The two different types of primers and probes were then added into one reaction vessel, changing only the template (Figures 3C,D). An amplification curve in the FAM panel was observed when B. caballi template was used (Figure 3C), and an amplification curve in the HEX panel when T. equi template was used (Figure 3D). These results indicate that the duplex fluorescence qPCR method demonstrates good specificity.

The standard positive plasmid template was diluted into different concentrations (ng/μL): 1 × 10⁻¹, 1 × 10⁻², 1 × 10⁻³,1 × 10⁻⁴, 1 × 10⁻⁵, 1 × 10⁻⁶, 1 × 10⁻⁷, and 1 × 10⁻⁸, respectively, using 1 μL of template in each reaction system and sterile ddH₂O as a blank control, and assayed the samples using duplex fluorescence qPCR. In the absence of a template, we failed to observe an amplification curve in either FAM or HEX panel (Figures 4A,B).

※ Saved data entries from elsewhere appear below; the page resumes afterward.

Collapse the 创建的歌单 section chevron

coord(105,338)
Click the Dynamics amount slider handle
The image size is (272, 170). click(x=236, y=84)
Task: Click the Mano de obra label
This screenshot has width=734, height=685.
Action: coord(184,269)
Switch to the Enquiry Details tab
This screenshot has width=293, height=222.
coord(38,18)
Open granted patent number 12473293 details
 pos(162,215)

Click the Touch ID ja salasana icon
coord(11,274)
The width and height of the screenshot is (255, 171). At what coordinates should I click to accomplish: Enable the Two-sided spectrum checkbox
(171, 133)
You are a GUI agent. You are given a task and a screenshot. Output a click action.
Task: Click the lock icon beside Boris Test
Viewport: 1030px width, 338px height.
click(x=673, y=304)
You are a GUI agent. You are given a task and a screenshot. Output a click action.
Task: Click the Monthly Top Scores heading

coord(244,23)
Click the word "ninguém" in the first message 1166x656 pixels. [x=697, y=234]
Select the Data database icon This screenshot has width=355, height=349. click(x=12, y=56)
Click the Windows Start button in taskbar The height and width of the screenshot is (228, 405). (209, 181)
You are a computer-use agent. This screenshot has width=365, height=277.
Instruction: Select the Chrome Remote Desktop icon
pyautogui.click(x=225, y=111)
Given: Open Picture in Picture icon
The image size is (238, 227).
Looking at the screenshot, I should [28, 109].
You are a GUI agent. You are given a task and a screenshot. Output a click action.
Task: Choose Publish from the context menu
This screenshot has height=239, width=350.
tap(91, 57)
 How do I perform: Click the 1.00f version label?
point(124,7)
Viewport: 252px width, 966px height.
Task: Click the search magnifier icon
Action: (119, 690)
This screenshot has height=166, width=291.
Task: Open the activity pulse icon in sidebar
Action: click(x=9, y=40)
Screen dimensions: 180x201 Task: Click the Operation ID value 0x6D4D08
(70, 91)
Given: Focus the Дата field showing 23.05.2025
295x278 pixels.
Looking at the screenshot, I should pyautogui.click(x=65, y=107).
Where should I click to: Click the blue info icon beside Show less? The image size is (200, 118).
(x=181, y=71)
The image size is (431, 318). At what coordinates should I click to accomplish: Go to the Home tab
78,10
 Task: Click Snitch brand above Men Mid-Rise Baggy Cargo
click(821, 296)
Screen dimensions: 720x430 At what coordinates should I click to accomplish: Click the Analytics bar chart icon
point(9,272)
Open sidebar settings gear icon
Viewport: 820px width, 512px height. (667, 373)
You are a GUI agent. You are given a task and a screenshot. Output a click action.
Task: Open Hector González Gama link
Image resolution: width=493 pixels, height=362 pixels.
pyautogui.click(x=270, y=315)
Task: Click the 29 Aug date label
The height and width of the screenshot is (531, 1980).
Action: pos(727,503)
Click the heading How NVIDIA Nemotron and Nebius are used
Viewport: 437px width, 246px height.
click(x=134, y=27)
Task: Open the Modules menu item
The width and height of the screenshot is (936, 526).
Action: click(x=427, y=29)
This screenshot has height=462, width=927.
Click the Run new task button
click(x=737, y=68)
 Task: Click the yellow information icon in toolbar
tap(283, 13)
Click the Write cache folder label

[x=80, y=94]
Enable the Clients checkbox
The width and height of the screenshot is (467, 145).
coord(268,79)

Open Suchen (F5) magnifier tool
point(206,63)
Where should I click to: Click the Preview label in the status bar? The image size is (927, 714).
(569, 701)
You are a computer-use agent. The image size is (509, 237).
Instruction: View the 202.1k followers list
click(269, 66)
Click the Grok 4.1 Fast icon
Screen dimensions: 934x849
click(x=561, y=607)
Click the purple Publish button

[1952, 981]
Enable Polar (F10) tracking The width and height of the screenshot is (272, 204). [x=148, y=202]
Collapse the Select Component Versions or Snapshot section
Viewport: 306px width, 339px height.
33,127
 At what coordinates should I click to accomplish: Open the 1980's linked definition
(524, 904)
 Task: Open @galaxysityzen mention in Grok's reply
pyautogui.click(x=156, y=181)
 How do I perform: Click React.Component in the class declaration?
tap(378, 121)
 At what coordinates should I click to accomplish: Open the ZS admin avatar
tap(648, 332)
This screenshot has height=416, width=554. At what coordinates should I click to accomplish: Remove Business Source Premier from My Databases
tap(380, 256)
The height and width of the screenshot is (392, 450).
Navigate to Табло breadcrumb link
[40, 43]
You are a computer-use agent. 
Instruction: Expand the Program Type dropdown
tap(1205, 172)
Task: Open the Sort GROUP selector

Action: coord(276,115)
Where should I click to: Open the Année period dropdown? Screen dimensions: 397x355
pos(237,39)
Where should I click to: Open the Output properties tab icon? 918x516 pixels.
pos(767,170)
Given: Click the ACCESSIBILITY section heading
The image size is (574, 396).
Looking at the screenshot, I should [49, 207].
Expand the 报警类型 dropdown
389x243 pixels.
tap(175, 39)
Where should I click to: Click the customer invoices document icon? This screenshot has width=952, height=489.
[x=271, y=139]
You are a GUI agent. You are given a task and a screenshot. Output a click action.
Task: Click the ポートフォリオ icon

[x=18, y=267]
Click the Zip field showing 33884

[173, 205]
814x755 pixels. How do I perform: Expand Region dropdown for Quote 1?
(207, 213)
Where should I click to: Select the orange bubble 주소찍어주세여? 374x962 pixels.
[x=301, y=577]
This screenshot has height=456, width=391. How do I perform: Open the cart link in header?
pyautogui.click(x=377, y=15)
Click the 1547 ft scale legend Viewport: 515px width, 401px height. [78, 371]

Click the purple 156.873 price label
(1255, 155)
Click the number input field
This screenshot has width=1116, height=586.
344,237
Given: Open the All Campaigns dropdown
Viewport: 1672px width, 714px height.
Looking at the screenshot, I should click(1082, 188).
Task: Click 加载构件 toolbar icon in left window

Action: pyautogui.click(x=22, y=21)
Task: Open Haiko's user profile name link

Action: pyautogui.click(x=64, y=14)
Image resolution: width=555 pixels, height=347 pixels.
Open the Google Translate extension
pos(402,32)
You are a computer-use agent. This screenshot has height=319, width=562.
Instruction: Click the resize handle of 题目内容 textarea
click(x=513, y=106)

When 1 × 10⁻⁷ and 1 × 10⁻⁸ ng/μL of template was used, we observed a weak amplification curve (Figures 4A,B). Figure 5 shows standard curves generated from combined data of these runs. The correlation coefficient of B. caballi was R² = 0.996, and the standard curve equation was y = 16.39–3.1 log(x) (Figure 5A). The correlation coefficient of T. equi was R² = 0.999, and the standard curve equation was y = 14.75–3.5 log(x) (Figure 5B). These results demonstrate that duplex fluorescence qPCR detected a minimum of 4.47 × 10² copies/μL, indicating that it can identify pathogenic EP species with high efficiency.

Using duplex fluorescence qPCR, analysis of the 36 blood samples revealed 14 infected samples (shown in Supplementary Figure 4, demonstrating a positivity rate of 38.89%. Of the 14 positive samples, 12 were infected with T. equi, one with B. caballi, and one was mixed (Table 4). Then, 36 samples were tested in triplicate using this method and the results were the same. Compared with the nPCR results, duplex fluorescence qPCR demonstrates lower sensitivity.